Welcome to Author Wednesday. Today I welcome Julia Gousseva, the author of two books set in Russia during the years when it was known as the Soviet Union or the USSR. Moscow Dreams and Anya’s Story are both historical fiction set more than twenty years ago in a land often misunderstood and shrouded in mystery to the Western world.
Welcome, Julia. It’s such a pleasure to have you visit today. I’m curious about your transition from Russia to the United States. You are Russian, born and raised in Moscow. Now, you live in Arizona. How, when, and why did you come to Arizona?
I came to Arizona in 1993. At the time, Russia was going through major political, social, and cultural changes. One of the changes was that many Western companies set up offices in Moscow and were hiring people with a good knowledge of the English language. As a recent graduate of the Moscow State Linguistic University, I felt at an advantage. Jobs were plenty, and I had my pick. For a while, I had a job that involved setting up university exchanges of scientists and researchers. One of the benefits of that job was access to catalogues of U.S. universities and discounts on graduate school exams. The choice of Arizona was simple. The postal service between Russia and the United States was incredibly slow, and I realized that I would not be able to make any of the deadlines for the various parts of the application process. The University of Arizona gave me their fax number.

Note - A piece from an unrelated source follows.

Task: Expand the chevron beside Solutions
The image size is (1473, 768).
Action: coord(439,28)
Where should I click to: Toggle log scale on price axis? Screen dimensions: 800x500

After that, it was pretty much a done deal. By 2001, I had a Masters’ Degree and a Ph.D from the University of Arizona as well as a full-time job teaching writing for Pima County Community College.
Both of your novels, Moscow Dreams and Anya’s Story, are set in Russia at a time of great changes. How much of these stories is biographical and how much was researched?
I lived in Moscow in 1991 and worked as a Russian-English interpreter for a British cameraman. I described all the events in Moscow Dreams from personal experience since we spent the three days of the attempted coup in 1991 walking and driving around Moscow, participating in various gatherings, and taking pictures. My best friend married a submarine officer, so a lot of Anya’s Story came from my conversations with her and my own experience living for a year in small Russian town by the Arctic circle. For both books, I researched some technical details, exact dates, etc.
Those experiences begged to be told. I’m so glad you did. Both of your protagonists, Marina in Moscow Dreams and Anya in Anya’s Story are very young, and both stories are coming-of-age stories, as well as historical fiction. Can you explain your choice of such protagonists?
I wanted to convey the idea of change, a major change. The end of high school is a time of major changes for anybody: you’re becoming an adult, finding your way in life or way into college, coming of age. And I wanted to show a parallel between changes in Marina’s and Anya’s lives and changes in the country. Both these young women are trying to adjust to their new lives as adults while the country is adjusting to its own new life as a fledgling democracy. One of the major themes in both these novels is that life is fleeting and the future is always unknown, and all we can do is make our best guesses about it and take decisions based on our understanding of the present.
That is so true, Julia. I’m very pleased you stopped by today. I look forward to you visiting again.
About Julia: Ms. Gousseva was born and raised in Russia when it was still a part of the Soviet Union, or USSR. For a long time, Russia was hidden behind the Iron Curtain and had a mysterious image of the Evil Empire to many Westerners, specifically Americans. But Russia was a mystery not just to outsiders, but to its own people as well. One of Julia’s college history professors used to refer to Russia as a country with unpredictable past. Why? Because every time a new leader came to power, all state-issued history books were changed and rewritten. And all history books were state-issued.